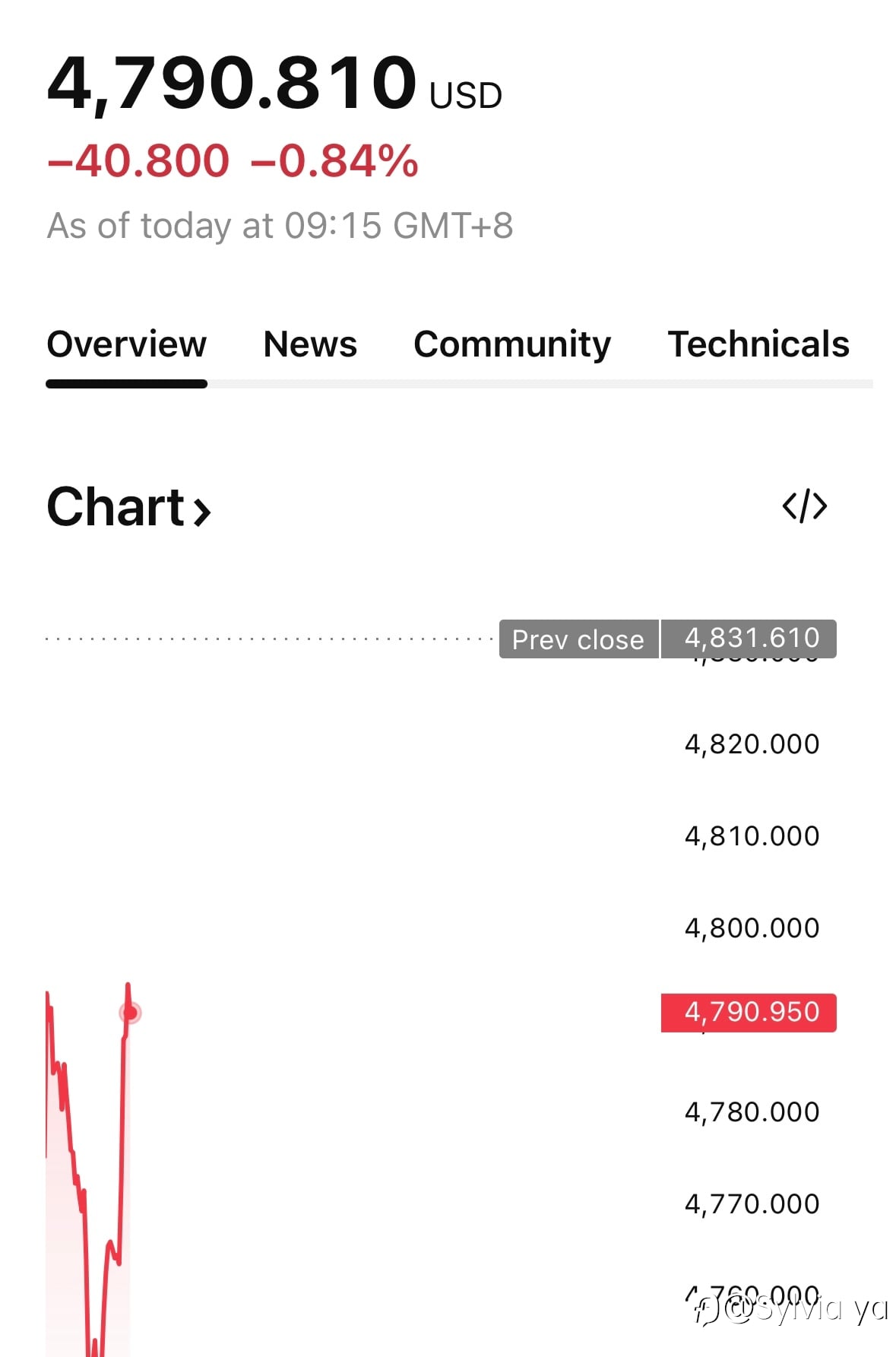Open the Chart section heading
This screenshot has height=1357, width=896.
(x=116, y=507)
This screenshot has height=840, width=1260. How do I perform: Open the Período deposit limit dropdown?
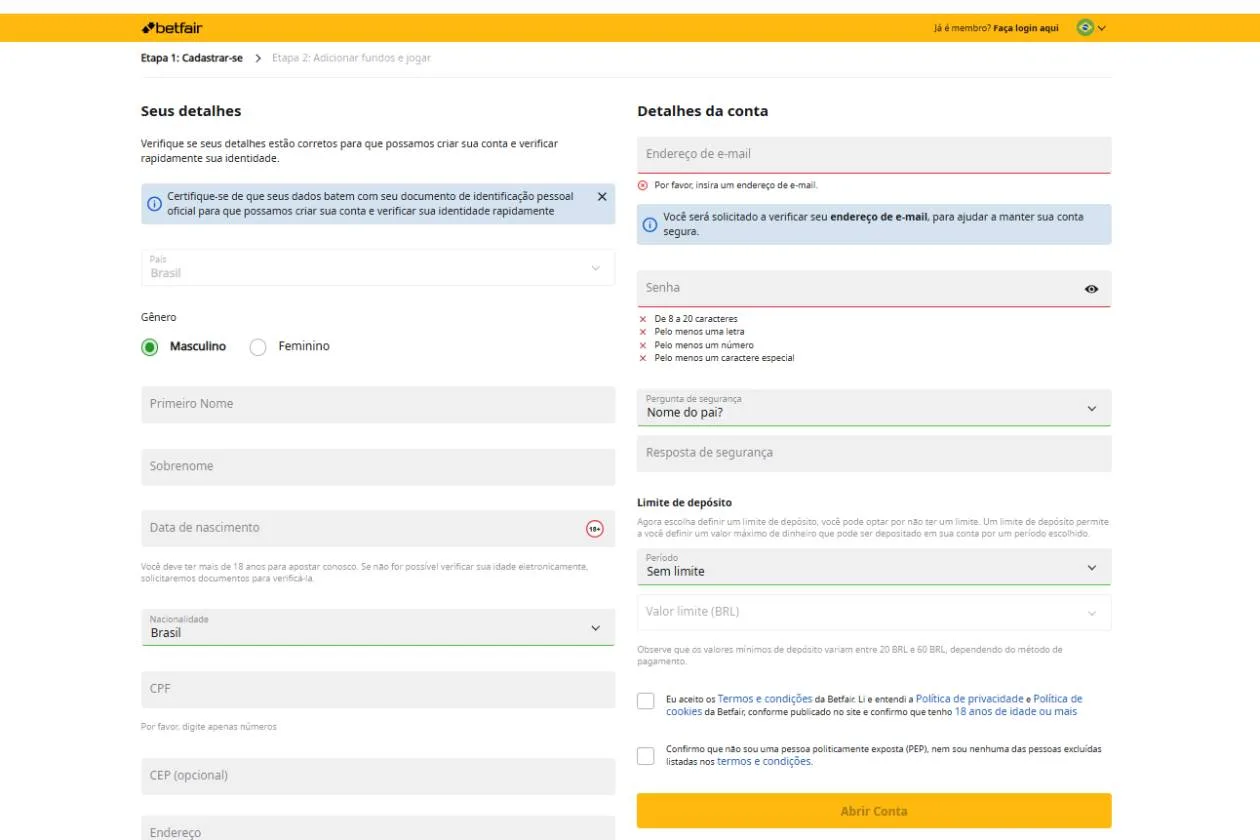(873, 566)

Work task = Which lines run from the one containing "This screenshot has height=840, width=1260." through the last line of the entries above? Output them exactly, both ends included, with no pictures.

Written answer =
This screenshot has height=840, width=1260. How do I perform: Open the Período deposit limit dropdown?
(873, 566)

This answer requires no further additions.